This chapter dives into how CloudWatch helps us figure out what's going wrong with our systems. It talks about the importance of looking closely at data, following what's happening across different parts of the system, and setting up alerts to keep an eye on system health. We focus a lot on using dimensions to get a better look into our metrics and how composite alarms can make handling problems a lot easier.

When we're trying to fix issues, we usually look at four main areas:

  • Bad Dependencies: This part is about keeping an eye on errors across the whole server or specific webpages. Using CloudWatch Composite Alarms helps us catch and respond to these errors quickly.

  • Bad Components: This section explains how to track down and isolate problems in parts of the system that work together. By following the trail of data and using service maps that show how services interact, we can figure out where things went wrong.

  • Bad Deployments: Here, we talk about how to quickly detect that newly deployed code causes problems and how we can automatically respond to this. We look at how to tell apart different health indicators to get things back to normal fast.

  • Traffic Spikes: This part deals with understanding why there's suddenly a lot more traffic than usual. We emphasize the need for detailed metrics and organized logs to manage these situations effectively.

We also cover:

  • Using dimensions to work out the right metrics: This means breaking down metrics in different ways to understand what's really going on.

  • Finding patterns in detailed metrics: Here, we learn how to make sense of complex metrics to spot important trends.

  • Getting around distributed systems with tracing: This is about summarizing and identifying issues in systems where many components work together.

Let's start with a real-world example of a web application.

Imagine we have a web application made by different teams (each team is response for a part, e.g. the navigation, cart, search or product information), and there's an issue with the shopping cart we don't yet understand, based on customer feedback.

Our goal is to figure out exactly what's wrong, starting from not knowing much about the problem. This section shows how CloudWatch is essential for tackling these kinds of challenges, helping us keep our systems running smoothly.

Bad dependencies

The section on bad dependencies dives into why it's crucial to keep tabs on error rates across the whole server and individual webpages. It explains how using dimensions along with CloudWatch Composite Alarms can make a big difference in quickly spotting and dealing with problems. This part of the chapter stresses how detailed monitoring is key to finding and fixing bad dependencies.

First step: Look at the server-wide error rate.

But here, we don't see any red flags since there's no spike in errors. Everything looks like it's running smoothly as usual.

But we definitely know that there is a problem, we just can't see it in our first view.

The game-changer: Dimensionality.

Right now, we're only watching the error rate for the entire site. A smarter move is to track errors for each webpage individually.

When we break it down by page, the picture becomes clear:

The shopping cart's error rate is way higher than other pages. But we couldn't spot this before because the product page gets a lot more traffic. The small uptick in errors for the shopping cart was masked by the volume of requests for the product page.

Setting up an alarm for each page lets us track errors more closely.

This approach helps us pinpoint problems much quicker.

But what if a common error hits every page?

• [Available data]
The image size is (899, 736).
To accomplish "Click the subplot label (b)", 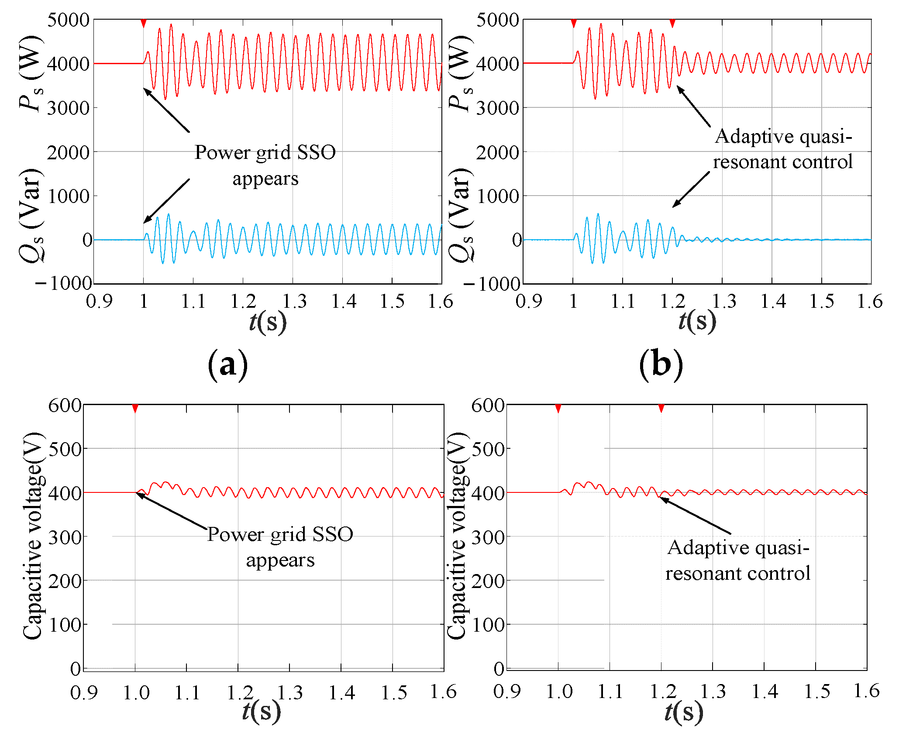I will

• [Your goal] In the CloudWatch troubleshooting text, do the following statements agree with it? For each, answer yes or no and quote the deciding words. (a) The server-wide error rate showed a spike in errors. (b) The product page gets more traffic than the shopping cart. (c) The text describes setting up an alarm for each page.

• [Exercise output]
(a) No: "there's no spike in errors."
(b) Yes: "because the product page gets a lot more traffic."
(c) Yes: "Setting up an alarm for each page lets us track errors more closely."